Compact Routing Messages in Self-Healing Trees

TL;DR

This paper introduces the first self-healing compact routing schemes that maintain efficient routing and resilience in dynamic networks with node failures, using minimal memory and quick recovery times.

Contribution

It presents two novel algorithms, CompactFT and CompactFTZ, enabling self-healing and compact routing with low memory and fast recovery in adversarial failure models.

Findings

CompactFT recovers from node deletions in O(1) time with minimal message overhead.

CompactFTZ guarantees message delivery despite node failures, with bounded latency.

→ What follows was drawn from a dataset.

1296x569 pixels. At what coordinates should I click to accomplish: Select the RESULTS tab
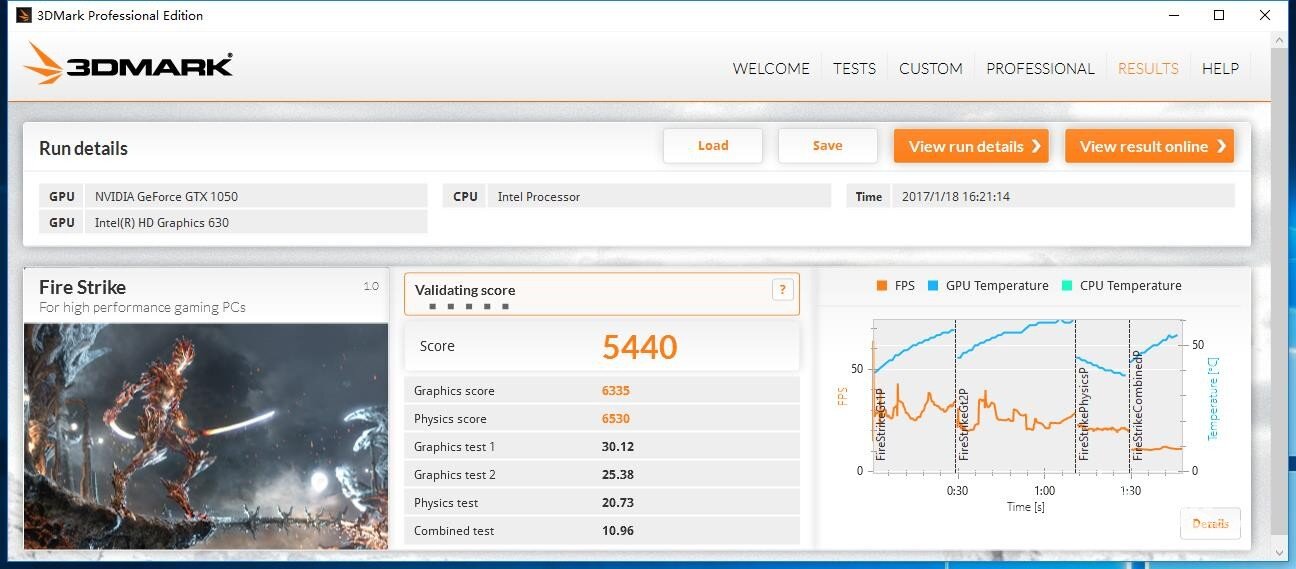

Both schemes operate with low memory, O(log^2 n) and O(log n) respectively.

Abstract

Existing compact routing schemes, e.g., Thorup and Zwick [SPAA 2001] and Chechik [PODC 2013], often have no means to tolerate failures, once the system has been setup and started. This paper presents, to our knowledge, the first self-healing compact routing scheme. Besides, our schemes are developed for low memory nodes, i.e., nodes need only $O(\log^2 n)$ memory, and are thus, compact schemes. We introduce two algorithms of independent interest: The first is CompactFT, a novel compact version (using only $O(\log n)$ local memory) of the self-healing algorithm Forgiving Tree of Hayes et al. [PODC 2008]. The second algorithm (CompactFTZ) combines CompactFT with Thorup-Zwick's tree-based compact routing scheme [SPAA 2001] to produce a fully compact self-healing routing scheme. In the self-healing model, the adversary deletes nodes one at a time with the affected nodes self-healing locally by adding few edges. CompactFT recovers from each attack in only $O(1)$ time and $\Delta$ messages, with only +3 degree increase and $O(log \Delta)$ graph diameter increase, over any sequence of deletions ($\Delta$ is the initial maximum degree). Additionally, CompactFTZ guarantees delivery of a packet sent from sender s as long as the receiver t has not been deleted, with only an additional $O(y \log \Delta)$ latency, where $y$ is the number of nodes that have been deleted on the path between $s$ and $t$. If $t$ has been deleted, $s$ gets informed and the packet removed from the network.